The Readjusters in Prince George organized on October 9 without naming their own candidate to represent Prince George and Surry counties in the House of Delegates. Instead, they threw their support to Bland, the Republican candidate. Meanwhile the Funders unsuccessfully tried to nominate several men before Robert E. Bland, the white incumbent, finally agreed to run less than a week before the election.
On October 17, 1879, E. D. Bland joined Mahone and others on the speaker’s platform at a Readjuster barbecue in Prince George County. Three days later county Republicans, disgruntled by Bland’s Readjuster apostasy, called for his removal as the party’s nominee. Bland marshaled his supporters for the meeting that ensued at the courthouse on October 29. Amid so much confusion and crowding that a voice vote could not be taken, everyone went outside to line up for or against Bland. So many men went to his side that his opponents did not bother to form ranks.
Bland and the other ten African American Republicans elected to the House of Delegates in 1879 held the balance of power between the Funders and Readjusters. Their votes gave the Readjusters control of the legislature and sent Mahone to the U.S. Senate, but the coalition remained shaky. White Readjusters failed to back measures that the blacks introduced, and they, in turn, remained loyal to the national Republican Party. Bland served on the Committees on Executive Expenditures and on Schools and Colleges.
In 1880 Bland was a delegate to the Republican Party’s state and national conventions and supported the party’s national candidates rather than Mahone’s slate of uncommitted electors. Needing votes from blacks to carry the next year’s legislative elections, Mahone promised federal patronage positions and support for legislation in return for a coalition. Bland was one of the leaders who met on March 14, 1881, in Petersburg to endorse the Readjusters, and he easily won reelection in November. He served on the Committees on Agriculture and Mining, on Claims, and on Retrenchment and Economy. During the session of 1881–1882 blacks obtained legislation creating a state-supported college and an insane asylum for African Americans as well as improved funding for their public schools.
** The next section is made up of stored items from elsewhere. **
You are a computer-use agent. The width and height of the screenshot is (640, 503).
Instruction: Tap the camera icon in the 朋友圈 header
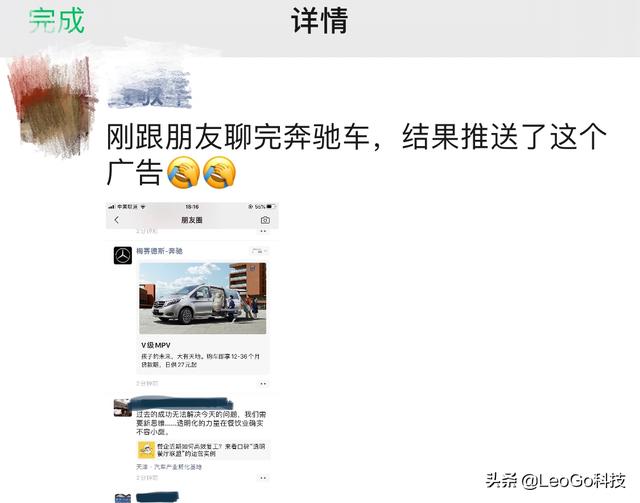click(265, 220)
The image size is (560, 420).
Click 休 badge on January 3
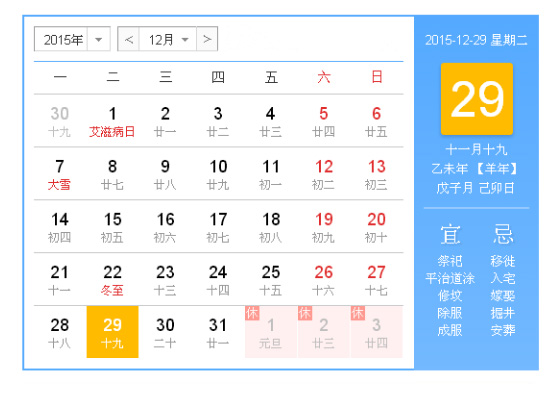tap(358, 313)
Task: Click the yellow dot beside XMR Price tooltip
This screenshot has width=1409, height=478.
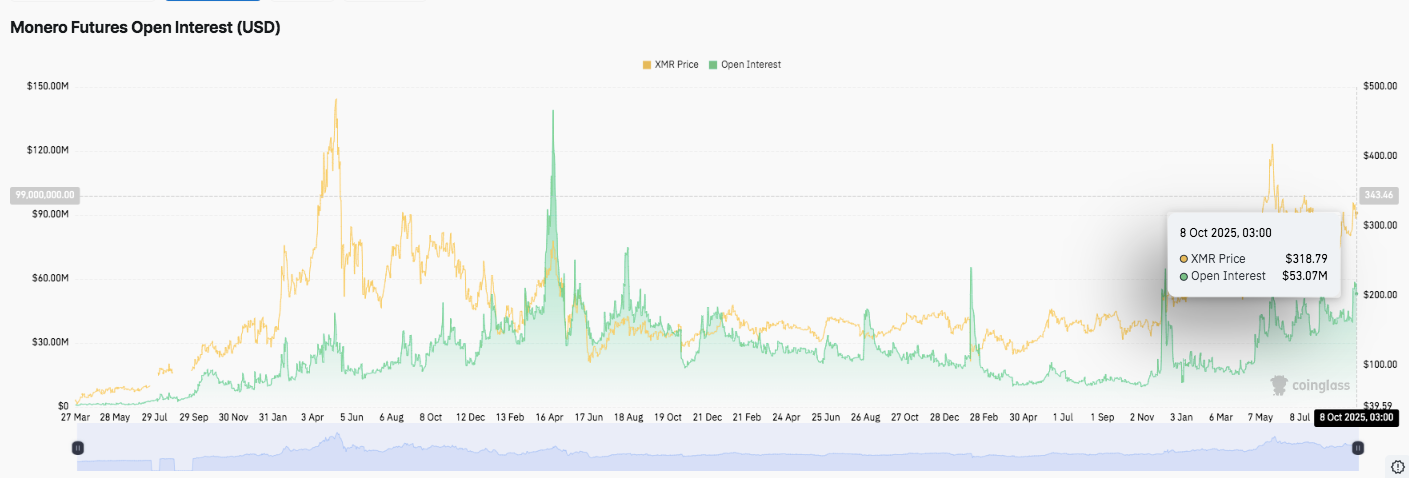Action: pyautogui.click(x=1185, y=259)
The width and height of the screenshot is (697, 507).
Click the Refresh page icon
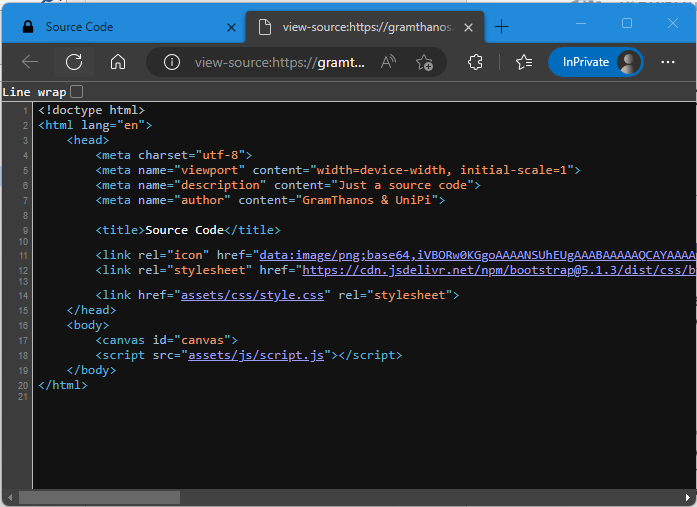pyautogui.click(x=74, y=62)
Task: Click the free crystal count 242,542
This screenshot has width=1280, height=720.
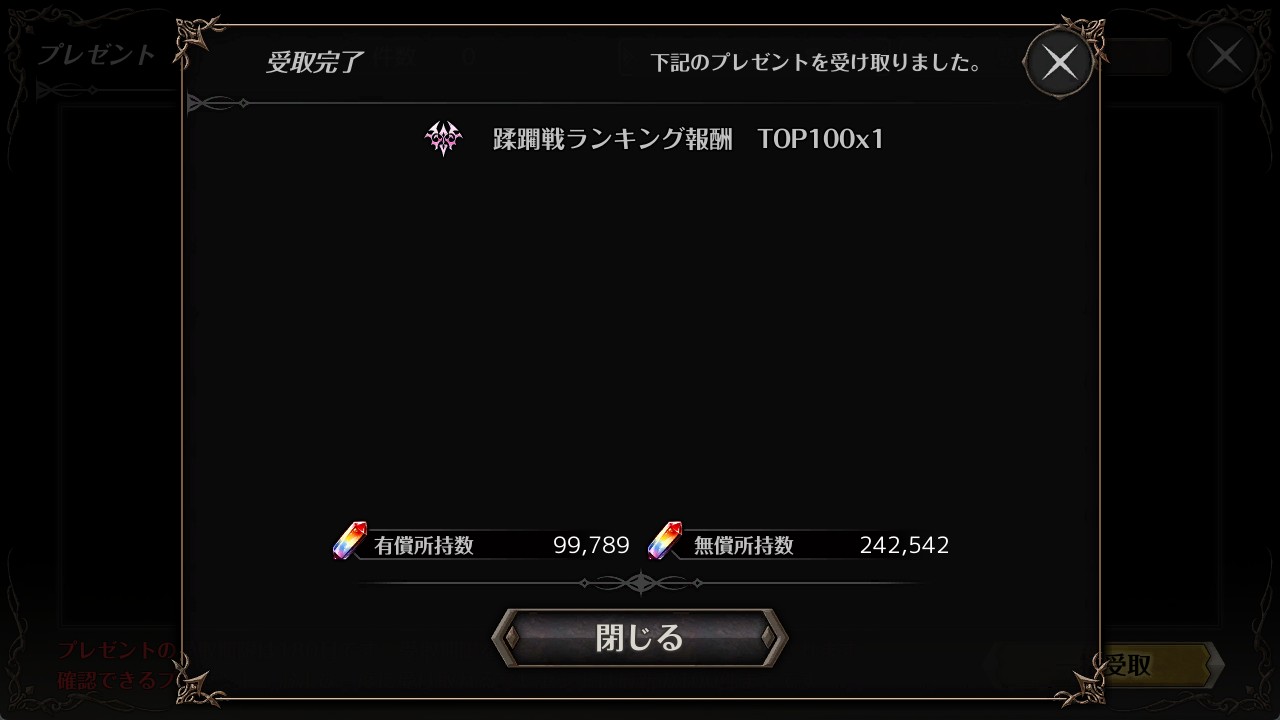Action: [904, 545]
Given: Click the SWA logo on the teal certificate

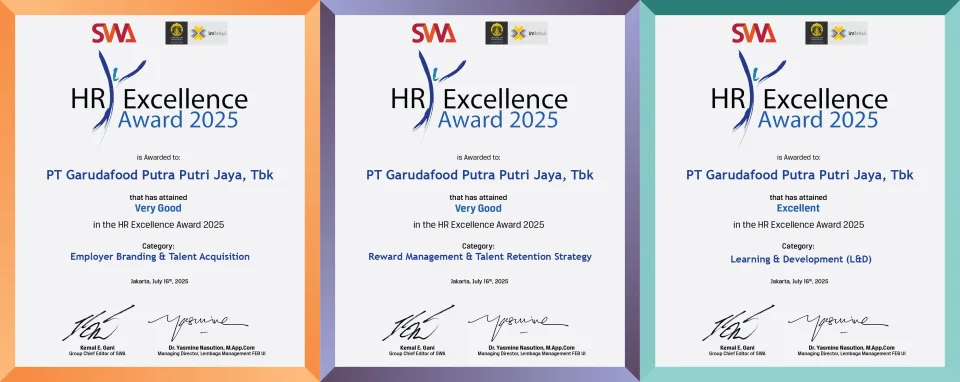Looking at the screenshot, I should 754,33.
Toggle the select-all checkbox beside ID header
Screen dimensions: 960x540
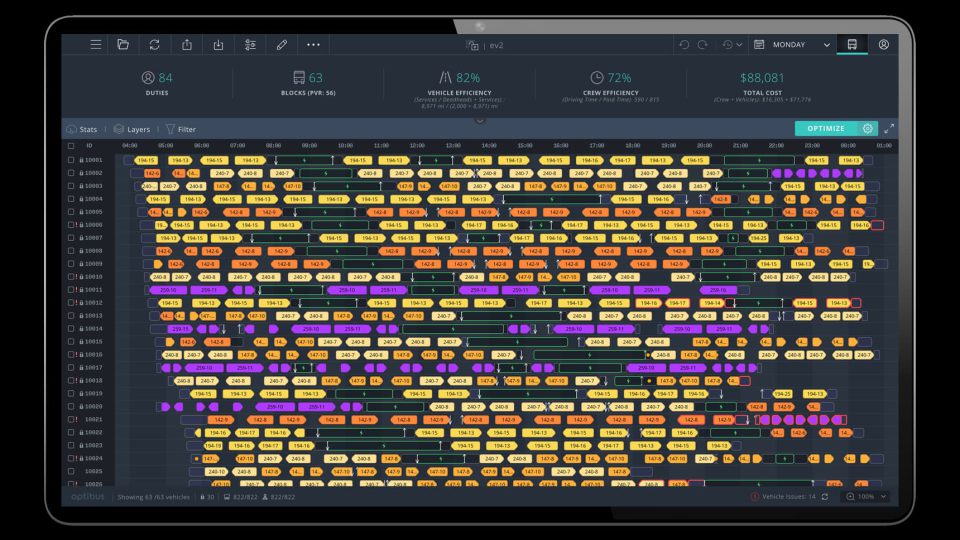click(70, 145)
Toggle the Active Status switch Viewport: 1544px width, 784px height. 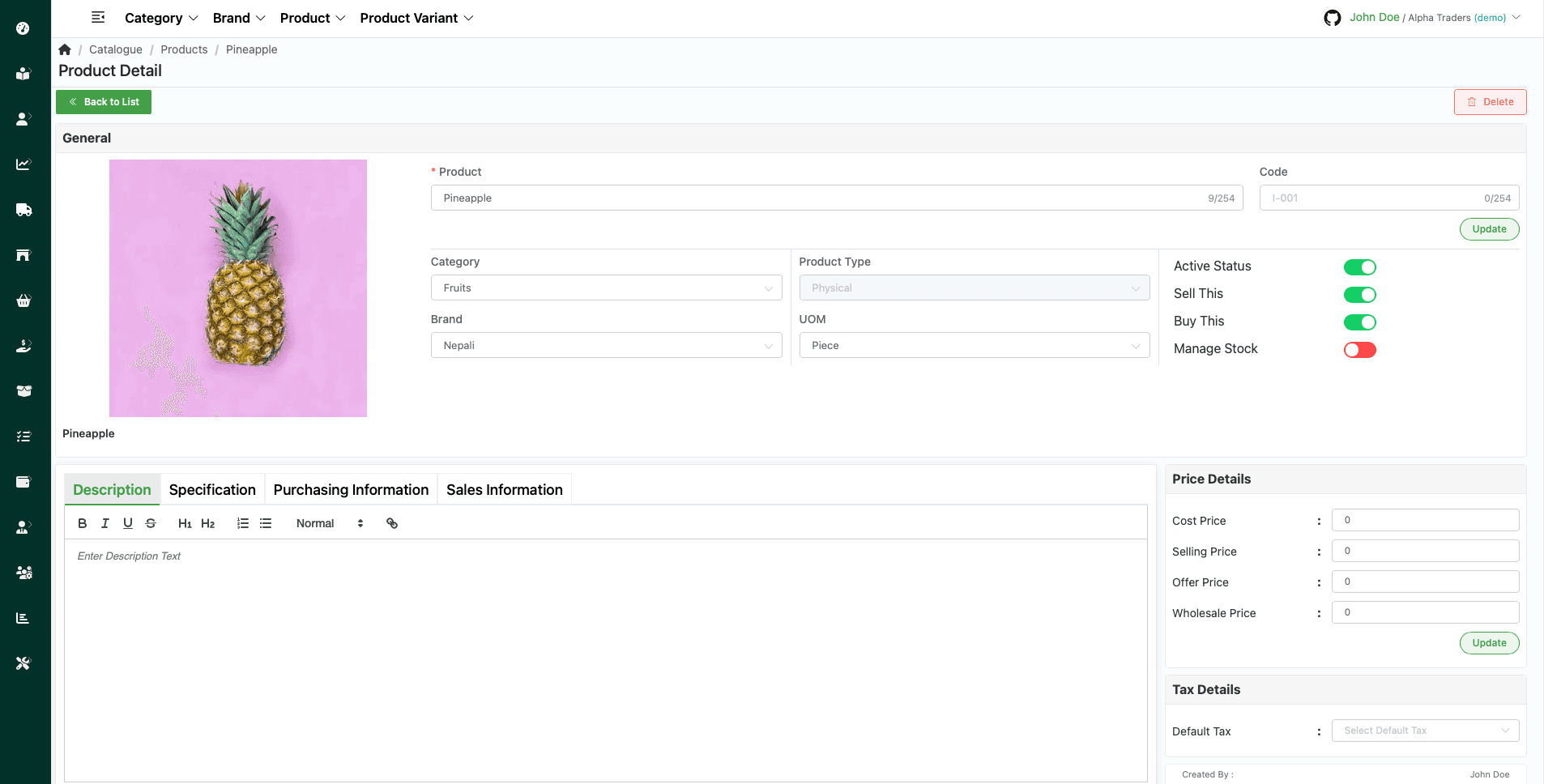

Conservatives responded in 1883 with a blatant white supremacy campaign through which they regained control of the General Assembly, although Bland won reelection for a third term. He was appointed to the influential Committee on Propositions and Grievances and the less consequential Committees on Enrolled Bills and on Officers and Offices at the Capitol. Bland also benefited from Mahone’s control of federal patronage in Virginia and worked for a time as a gauger, assessing the tax on whiskey and other goods, for the Internal Revenue Service at City Point.
Bland stepped down after the regular legislative session of 1883–1884. Surry County Republicans made known their desire to have one of their own as the party’s next nominee, and he accordingly gave way to William Faulcon. Bland did not retire from politics, however. On September 30, 1885, he complained to William Mahone about the inaction of Republicans in a neighboring district, contrasting it with his own well-organized district, in which he spoke somewhere every night. Bland contemplated another run for the legislature in 1887. On September 6 of that year he requested Mahone’s support but promised to step aside if Mahone preferred another man. Goodman Brown, of Surry County, became the party’s successful candidate that year. Possibly disenchanted by this snub, Bland supported John Mercer Langston against Mahone’s candidate in the 1888 congressional election. By then white Democrats were intent on eliminating blacks from Virginia politics, a process that culminated in the disfranchisement measures of the Constitution of 1902.
Later Years
Bland continued to live in Prince George County and moved from City Point to a farm about the turn of the century. He suffered from chronic nephritis during his last years and died on February 13, 1927. Because the local church had recently burned, his large funeral took place at Gillfield Baptist Church in Petersburg, and he was buried at Providence Cemetery, since renamed People’s Memorial Cemetery, in that city. A housing project in Hopewell, opened in December 1954, was named the Edward D. Bland Courts in his memory.